* **Supplied passage**
↓

On 5/1/17, 8:39 PM, "Tyler Bui-Palsulich" <[hidden email]> wrote:

    How exactly did you "evaluate" the results? I opened the zip and looked at
    a few of the sheets, but it's a bit daunting.
   
    Any way we could dump JSON? That's a bit easier to build visualizations for.
   
    Tyler
   
    On May 1, 2017 3:59 PM, "Allison, Timothy B." <[hidden email]> wrote:
   
    > Sounds good.  W00t!
    >
    > -----Original Message-----
    > From: Chris Mattmann [mailto:[hidden email]]
    > Sent: Monday, May 1, 2017 4:57 PM
    > To: [hidden email]
    > Subject: Re: Tika 1.15
    >
    > Thanks Tim. I am going to try and get tika-dl added (if possible), and
    > also try the Sentiment Parser next. If I can get one or both of those (in
    > the next day or so), then I will give you the heads up to begin testing.
    > Video recognition is in!
    >
    >
    >
    >
    >
    > On 5/1/17, 12:42 PM, "Allison, Timothy B." <[hidden email]> wrote:
    >
    >     I finally had a chance to look through the results of the first
    > regression run.
    >
    >     I made a few trivial changes to our parsers and to tika-eval.

↑

* **Given exercise A**
Put all the rows that appear after this sentence into a numbered list, skipping blank lines and leaving the pictures out.
The Tika email thread and the rows after it come from different sources.

* **Records for the exercise**
↓

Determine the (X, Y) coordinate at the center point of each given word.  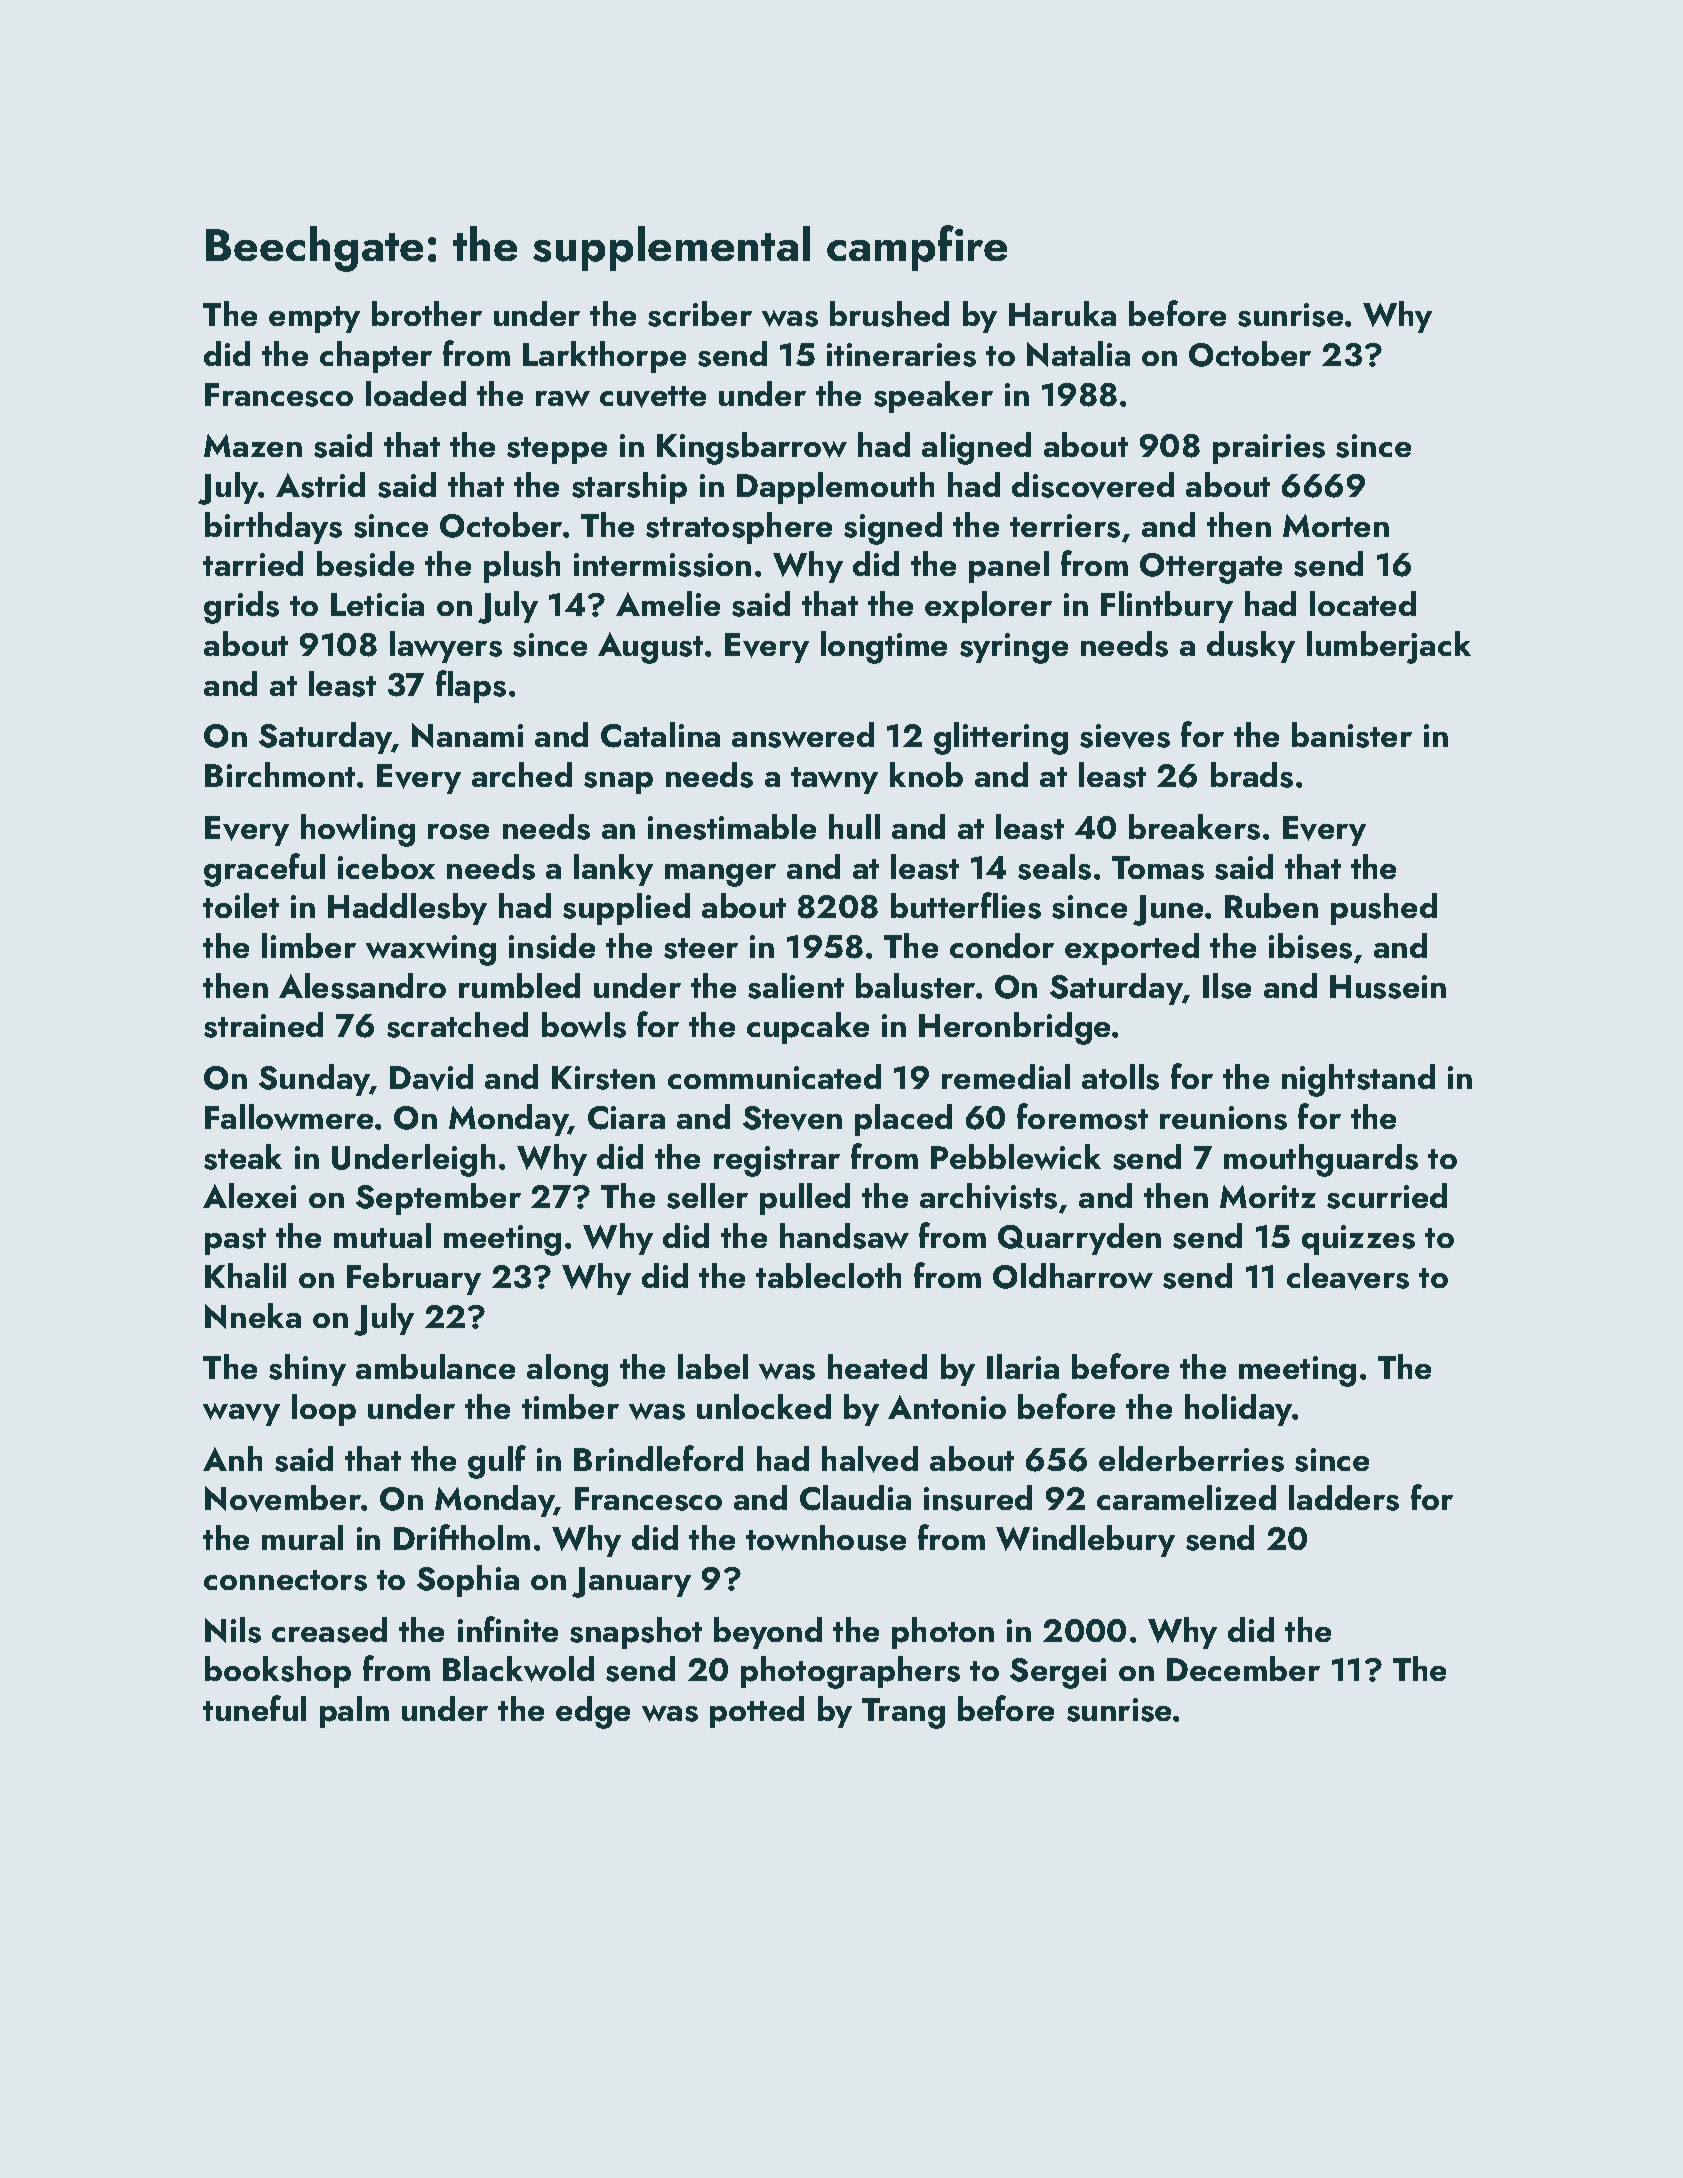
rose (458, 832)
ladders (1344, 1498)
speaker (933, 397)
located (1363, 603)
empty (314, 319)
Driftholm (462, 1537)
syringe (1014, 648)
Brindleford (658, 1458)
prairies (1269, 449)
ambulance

↑

* **Given exercise B**
Continue the Tika 1.15 email thread from the point where it ends.

* **Right answer A**
1. Determine the (X, Y) coordinate at the center point of each given word.  
2. rose (458, 832)
3. ladders (1344, 1498)
4. speaker (933, 397)
5. located (1363, 603)
6. empty (314, 319)
7. Driftholm (462, 1537)
8. syringe (1014, 648)
9. Brindleford (658, 1458)
10. prairies (1269, 449)
11. ambulance

* **Right answer B**
    >
    >     We appear to have many more exceptions in files parsed by our
    > CompressorParser, but this is because of reporting...not because of reality
    > -- the exception is now coming in the container file, not an
    > attachment...and tika-eval wasn't matching A and B correctly.
    >
    >     There is a regression that's been fixed in PDFBox trunk (PDFBOX-3717),
    > but I don't see that as a blocker.
    >
    >     We have new exceptions in the new parsers, EMF, WMF, .xlsb,
    > wordperfect, but that's because we're actually parsing those now. :)
    >
    >     All else looks to be in decent shape.
    >
    >     Chris and Team and All,
    >       Let me know when you're ready for me to kick off the next regression
    > run.
    >
    >               Cheers,
    >
    >                       Tim
    >
    >
    >
    >
    >     -----Original Message-----
    >     From: Mattmann, Chris A (3010) [mailto:[hidden email]]
    >     Sent: Wednesday, April 26, 2017 12:48 PM
    >     To: [hidden email]
    >     Subject: Re: Tika 1.15
    >
    >     Thank you!
    >
    >     ++++++++++++++++++++++++++++++++++++++++++++++++++++++++++++
    > ++++++++++++++
    >     Chris Mattmann, Ph.D.
    >     Principal Data Scientist, Engineering Administrative Office (3010)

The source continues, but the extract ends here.